Parts of the exercise:
A) Reproduce the md_cluster patch message between "On Mon 28 Jul" and "02r1_Manage_re-add & 02r10_Manage_re-add)", inclusive.
B) Answer these questions from the md_cluster patch message:
(i) Which two test cases failed?
(ii) In the node2 output, what state is shown for /dev/vdc?
(iii) How many insertions and deletions does the change to drivers/md/md.c make?

On Mon 28 Jul 2025 at 12:21, Heming Zhao <heming.zhao@xxxxxxxx>
wrote:
Commit a1fd37f97808 ("md: Don't wait for MD_RECOVERY_NEEDED for
HOT_REMOVE_DISK ioctl") introduced a regression in the
md_cluster
module. (Failed cases 02r1_Manage_re-add & 02r10_Manage_re-add)
Consider a 2-node cluster:
- node1 set faulty & remove command on a disk.
- node2 must correctly update the array metadata.
Before a1fd37f97808, on node1, the delay between
msg:METADATA_UPDATED
(triggered by faulty) and msg:REMOVE was sufficient for node2 to
reload the disk info (written by node1).
After a1fd37f97808, node1 no longer waits between faulty and
remove,
causing it to send msg:REMOVE while node2 is still reloading
disk info.
This often results in node2 failing to remove the faulty disk.
== how to trigger ==
set up a 2-node cluster (node1 & node2) with disks vdc & vdd.
on node1:
mdadm -CR /dev/md0 -l1 -b clustered -n2 /dev/vdc /dev/vdd
--assume-clean
ssh node2-ip mdadm -A /dev/md0 /dev/vdc /dev/vdd
mdadm --manage /dev/md0 --fail /dev/vdc --remove /dev/vdc
check array status on both nodes with "mdadm -D /dev/md0".
node1 output:
Number Major Minor RaidDevice State
- 0 0 0 removed
1 254 48 1 active sync /dev/vdd
node2 output:
Number Major Minor RaidDevice State
- 0 0 0 removed
1 254 48 1 active sync /dev/vdd
0 254 32 - faulty /dev/vdc
Fixes: a1fd37f97808 ("md: Don't wait for MD_RECOVERY_NEEDED for
HOT_REMOVE_DISK ioctl")
Signed-off-by: Heming Zhao <heming.zhao@xxxxxxxx>
---
drivers/md/md.c | 9 ++++++---
1 file changed, 6 insertions(+), 3 deletions(-)
diff --git a/drivers/md/md.c b/drivers/md/md.c
index 0f03b21e66e4..de9f9a345ed3 100644
--- a/drivers/md/md.c
+++ b/drivers/md/md.c
@@ -9758,8 +9758,8 @@ void md_check_recovery(struct mddev
*mddev)
* remove disk.
*/
rdev_for_each_safe(rdev, tmp, mddev) {
- if (test_and_clear_bit(ClusterRemove,
&rdev->flags) &&
- rdev->raid_disk < 0)
ClusterRemove and MD_RECOVERY_NEEDED are set in removed
rdev->flags on node 2 by process_remove_disk().

Information supplied:
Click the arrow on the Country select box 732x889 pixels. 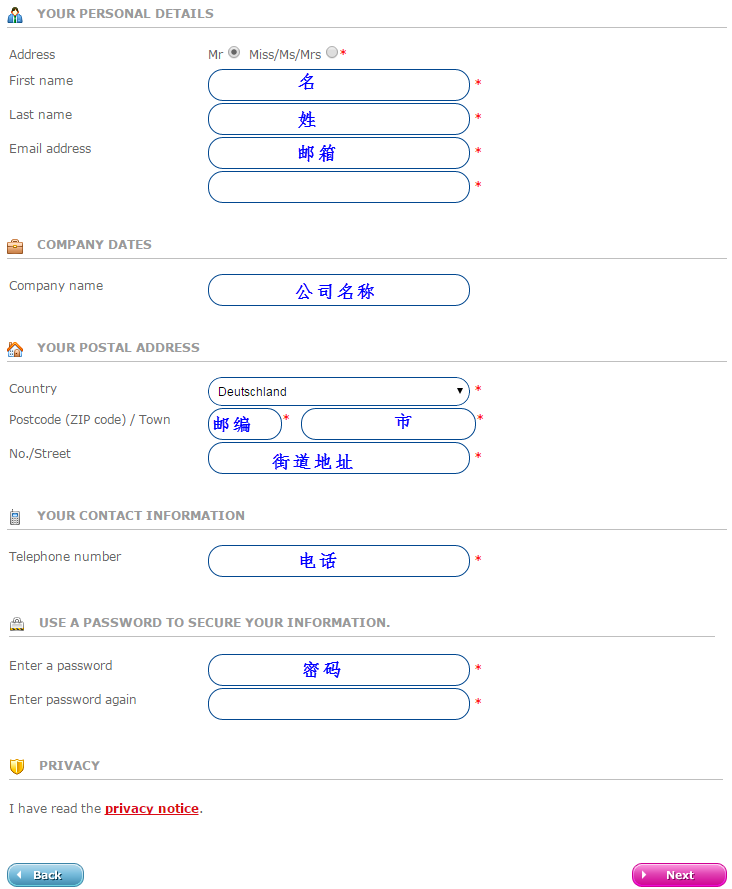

Answers given:
A)
On Mon 28 Jul 2025 at 12:21, Heming Zhao <heming.zhao@xxxxxxxx>
wrote:
Commit a1fd37f97808 ("md: Don't wait for MD_RECOVERY_NEEDED for
HOT_REMOVE_DISK ioctl") introduced a regression in the
md_cluster
module. (Failed cases 02r1_Manage_re-add & 02r10_Manage_re-add)

B)
(i) 02r1_Manage_re-add and 02r10_Manage_re-add
(ii) faulty
(iii) 6 insertions and 3 deletions